Optimizing Spotfire Over a Distributed Network

By May 3, 2016Analytics, Spotfire

I’ve been working on a project to create an analytical tool using Spotfire. My IT colleagues did a nice job creating a data model for me, and we worked through the bugs on loading the data into SQL Server. So the next step was to create the visualizations in Spotfire.

To my dismay I discovered load times of 30+ minutes for my 11 million row (and growing) dataset. That’s a decent size data set but it isn’t big by Big Data standards. Spotfire should eat that stuff up. Running an identical query closer to the metal in SQL Server Management Studio ran in about 4 minutes. Something was wrong. Here’s what I learned:

  • My support team suggested Data-On-Demand. This reduced load time but because I need around 3-4 million rows minimum I was still looking at 20 minute load times. Not good enough.
  • Next I tried switching from an in-memory Information Link to a in-database Data Connection. In the Spotfire Windows client this worked great, but there are catches. First, you lose Spotfire features. This seems fine until you try that one bloody thing that always worked for you and you can no longer do it. Annoying. The second and bigger catch was that I need my app to work in the Spotfire WebPlayer and the in-database links did not play nicely with our security system. We eventually found a solution to make this happen but if you work in an environment with certain security standards, what seems simple may not be.
  • While waiting for IT to investigate how to make in-database connections work with WebPlayer, I tried to optimize my Information Links. There isn’t a ton of configuration in the Information Link itself, but I discovered that my database and Spotfire server were in different cities and that led me to explore the configuration of the underlying DBConnection. I’m no DBA, so I used the Google and concluded that Fetch Size might be a critical parameter for me. I decided to experiment to see what would happen.
Fetch Size  Rows Retrieved  Time Elapsed

0 (let database decide)

3,780,604

32:05

10,000 (Spotfire default)

3,780,604

11:39

100,000

3,780,604

2:59

1,000,000

3,780,604

2:02

2,000,000

3,780,604

1:55

3,000,000

3,780,604

1:54

1,000,000

11,986,073

5:45

2,000,000

11,986,073

5:52

3,000,000

11,986,073

5:51

11,000,000

11,986,073

5:47

A pretty amazing difference. It’s not clear to me how effective this is if your Spotfire server and database are co-located but it seems to make a big difference when you have some distance between sites. I settled on a Fetch Size of 1,000,000 vs. the 10,000 default value.

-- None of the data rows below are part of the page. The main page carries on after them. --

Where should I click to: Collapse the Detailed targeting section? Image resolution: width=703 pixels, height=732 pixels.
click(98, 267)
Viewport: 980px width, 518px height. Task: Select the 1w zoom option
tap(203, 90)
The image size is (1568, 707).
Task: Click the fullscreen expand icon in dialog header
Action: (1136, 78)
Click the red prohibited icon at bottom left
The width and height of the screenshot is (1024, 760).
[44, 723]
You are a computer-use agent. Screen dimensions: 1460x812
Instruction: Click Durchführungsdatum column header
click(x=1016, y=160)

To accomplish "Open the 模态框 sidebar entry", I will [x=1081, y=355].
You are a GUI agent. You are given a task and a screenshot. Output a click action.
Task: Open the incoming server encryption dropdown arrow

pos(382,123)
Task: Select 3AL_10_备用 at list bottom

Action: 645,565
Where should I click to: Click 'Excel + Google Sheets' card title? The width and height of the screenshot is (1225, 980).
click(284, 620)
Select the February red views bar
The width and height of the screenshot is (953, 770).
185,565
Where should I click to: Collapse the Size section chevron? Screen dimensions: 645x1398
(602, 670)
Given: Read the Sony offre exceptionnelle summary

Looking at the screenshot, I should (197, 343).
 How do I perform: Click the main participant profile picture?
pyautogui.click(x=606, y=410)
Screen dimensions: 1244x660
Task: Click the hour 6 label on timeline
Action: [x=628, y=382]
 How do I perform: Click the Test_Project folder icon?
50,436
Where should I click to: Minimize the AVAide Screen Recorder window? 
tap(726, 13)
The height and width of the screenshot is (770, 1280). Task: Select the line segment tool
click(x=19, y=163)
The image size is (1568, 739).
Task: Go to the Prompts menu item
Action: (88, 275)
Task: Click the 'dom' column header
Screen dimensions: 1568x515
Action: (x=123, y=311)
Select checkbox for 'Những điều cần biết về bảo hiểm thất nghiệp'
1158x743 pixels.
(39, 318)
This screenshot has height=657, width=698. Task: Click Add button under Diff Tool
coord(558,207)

  • Finally, after reading an article from Bear on Spotfire I thought I could reduce the amount of data I transmitted across the wire. Instead of one Information Link that joined together four tables into one big wide table, I decided that I could make it work with three separate Information Links sending me tall/skinny tables and then manipulating client-side instead of on the server. With this I was able to cut load times in half again, which meant that for a typical 3-4 MM row load, load times were approximately 1 minute.

The joys of business technology.